### Material provided
--- START ---

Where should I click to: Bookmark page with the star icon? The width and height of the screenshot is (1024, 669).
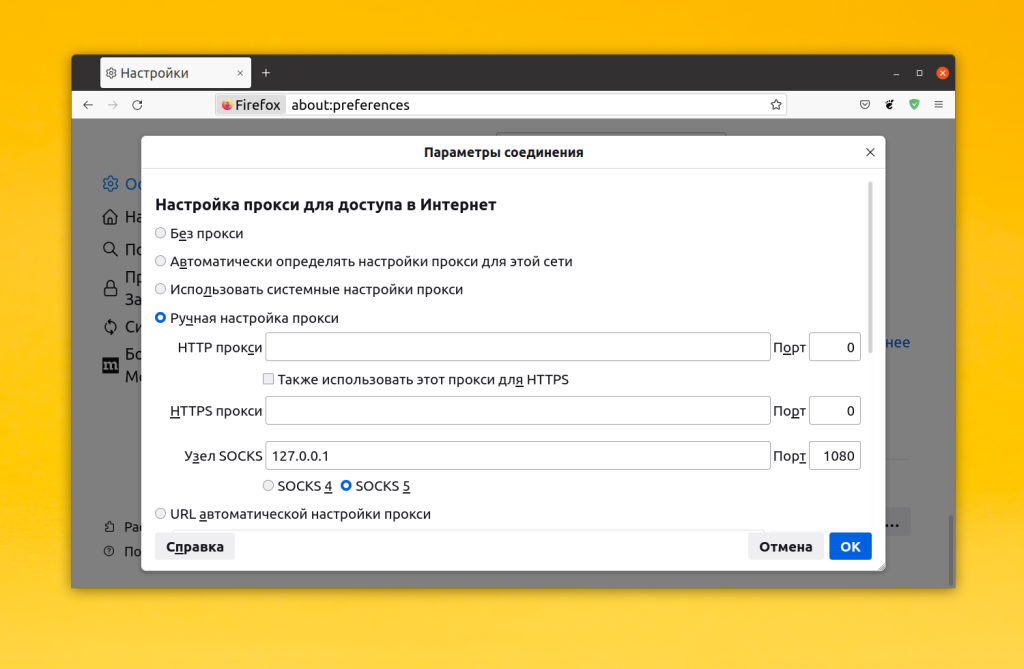776,105
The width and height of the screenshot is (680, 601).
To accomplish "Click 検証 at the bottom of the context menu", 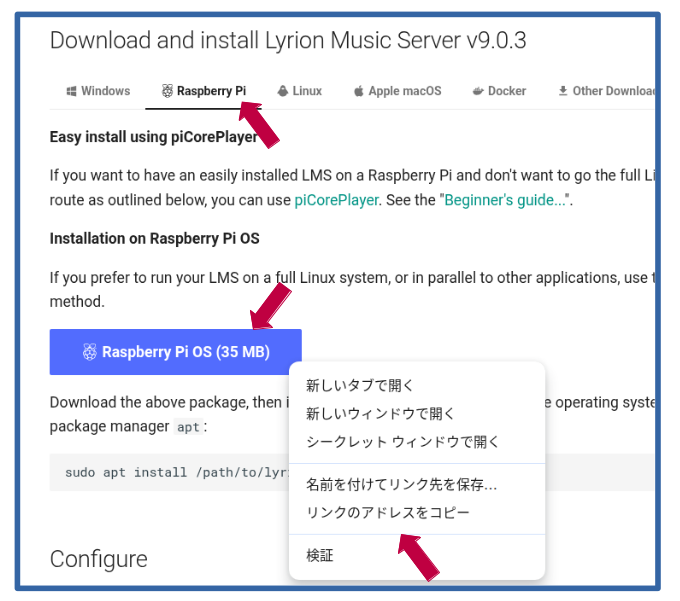I will (x=320, y=555).
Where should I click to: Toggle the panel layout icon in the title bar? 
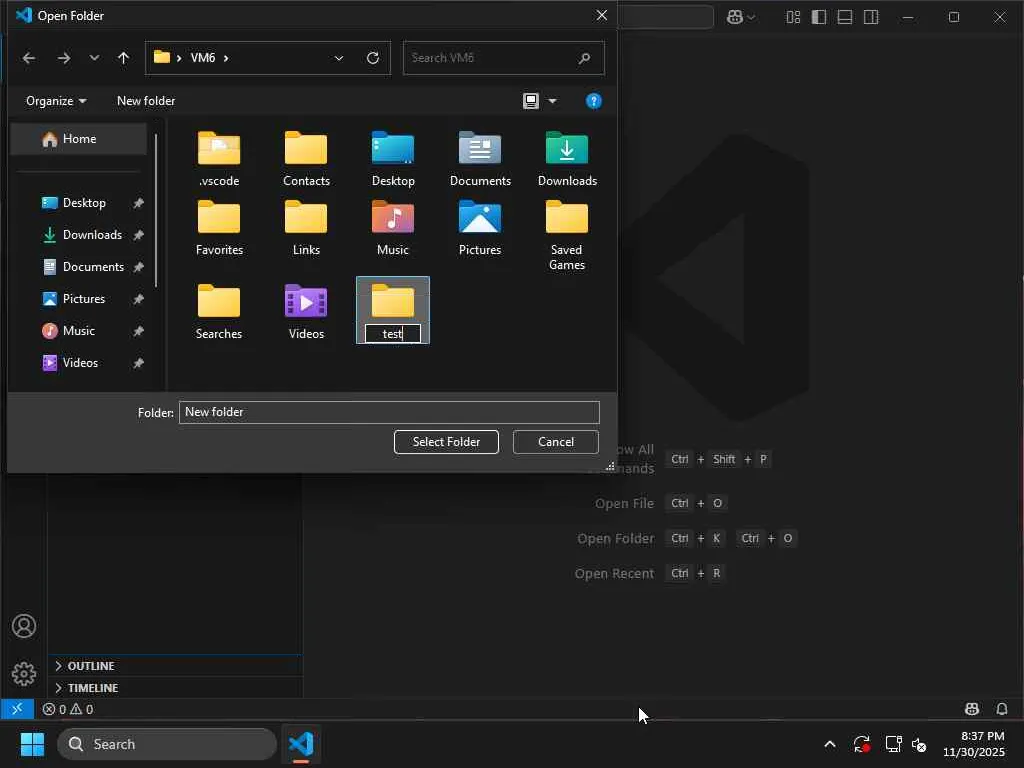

--- END ---

Please extract exactly the lines of the data, from the first through the line containing "The width and height of the screenshot is (680, 601).", and add no pictures to the copy.

Where should I click to: Bookmark page with the star icon? The width and height of the screenshot is (1024, 669).
776,105
The width and height of the screenshot is (680, 601).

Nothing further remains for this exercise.